**EXERCISE INSTRUCTIONS**
1 - List every use case that the Memorious documentation gives for the toolkit.
2 - Reproduce the Memorious documentation verbatim, taking everything from "memorious handles this" down to "stage operations (optional)".

**DOCUMENT EXCERPT**

Memorious documentation

Memorious

The solitary and lucid spectator of a multiform, instantaneous and almost intolerably precise world.

Funes the Memorious, Jorge Luis Borges

https://github.com/alephdata/memorious/workflows/memorious/badge.svg

memorious is a distributed web scraping toolkit. It is a light-weight tool that schedules, monitors and supports scrapers that collect structured or un-structured data. This includes the following use cases:

  • Maintain an overview of a fleet of crawlers
  • Schedule crawler execution in regular intervals
  • Store execution information and error messages
  • Distribute scraping tasks across multiple machines
  • Make crawlers modular and simple tasks re-usable
  • Get out of your way as much as possible
_images/memorious-ui.png

Design

When writing a scraper, you often need to paginate through through an index page, then download an HTML page for each result and finally parse that page and insert or update a record in a database.

memorious handles this by managing a set of crawlers, each of which can be composed of multiple stages. Each stage is implemented using a Python function, which can be re-used across different crawlers.

The basic steps of writing a Memorious crawler:

  1. Make YAML crawler configuration file
  2. Add different stages
  3. Write code for stage operations (optional)
  4. Test, rinse, repeat

**ROWS**
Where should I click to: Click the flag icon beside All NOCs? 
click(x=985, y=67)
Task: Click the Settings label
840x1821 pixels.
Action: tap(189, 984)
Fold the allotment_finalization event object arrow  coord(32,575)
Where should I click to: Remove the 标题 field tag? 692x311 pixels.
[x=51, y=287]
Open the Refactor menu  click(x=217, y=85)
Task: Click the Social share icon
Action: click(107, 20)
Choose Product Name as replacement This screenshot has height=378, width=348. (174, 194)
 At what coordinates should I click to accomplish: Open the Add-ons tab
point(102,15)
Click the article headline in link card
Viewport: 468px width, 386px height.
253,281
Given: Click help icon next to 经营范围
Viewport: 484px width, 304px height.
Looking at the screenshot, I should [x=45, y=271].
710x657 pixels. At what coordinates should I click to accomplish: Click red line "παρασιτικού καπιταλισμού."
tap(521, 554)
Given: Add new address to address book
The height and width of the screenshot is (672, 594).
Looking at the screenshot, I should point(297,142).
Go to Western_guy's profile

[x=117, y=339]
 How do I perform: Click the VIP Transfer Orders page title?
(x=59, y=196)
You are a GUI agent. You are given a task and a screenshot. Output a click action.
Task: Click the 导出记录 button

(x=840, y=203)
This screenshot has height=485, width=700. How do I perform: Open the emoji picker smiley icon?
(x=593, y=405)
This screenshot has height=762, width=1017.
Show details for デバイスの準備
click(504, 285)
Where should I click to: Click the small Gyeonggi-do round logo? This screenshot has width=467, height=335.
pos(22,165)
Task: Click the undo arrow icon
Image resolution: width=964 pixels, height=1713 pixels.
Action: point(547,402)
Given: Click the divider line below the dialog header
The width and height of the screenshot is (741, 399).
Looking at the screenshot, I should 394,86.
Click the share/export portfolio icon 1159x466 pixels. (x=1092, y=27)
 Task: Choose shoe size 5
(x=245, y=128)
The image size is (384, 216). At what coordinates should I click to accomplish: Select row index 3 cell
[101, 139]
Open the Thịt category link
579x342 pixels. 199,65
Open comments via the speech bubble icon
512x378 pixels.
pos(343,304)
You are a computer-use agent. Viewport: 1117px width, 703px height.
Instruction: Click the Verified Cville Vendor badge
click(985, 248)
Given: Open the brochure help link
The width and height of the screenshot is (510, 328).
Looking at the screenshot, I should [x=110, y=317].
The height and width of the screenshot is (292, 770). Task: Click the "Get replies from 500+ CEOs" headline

**SOLUTIONS TO THE TASKS**
1 -
- Maintain an overview of a fleet of crawlers
- Schedule crawler execution in regular intervals
- Store execution information and error messages
- Distribute scraping tasks across multiple machines
- Make crawlers modular and simple tasks re-usable
- Get out of your way as much as possible

2 -
memorious handles this by managing a set of crawlers, each of which can be composed of multiple stages. Each stage is implemented using a Python function, which can be re-used across different crawlers.

The basic steps of writing a Memorious crawler:

  1. Make YAML crawler configuration file
  2. Add different stages
  3. Write code for stage operations (optional)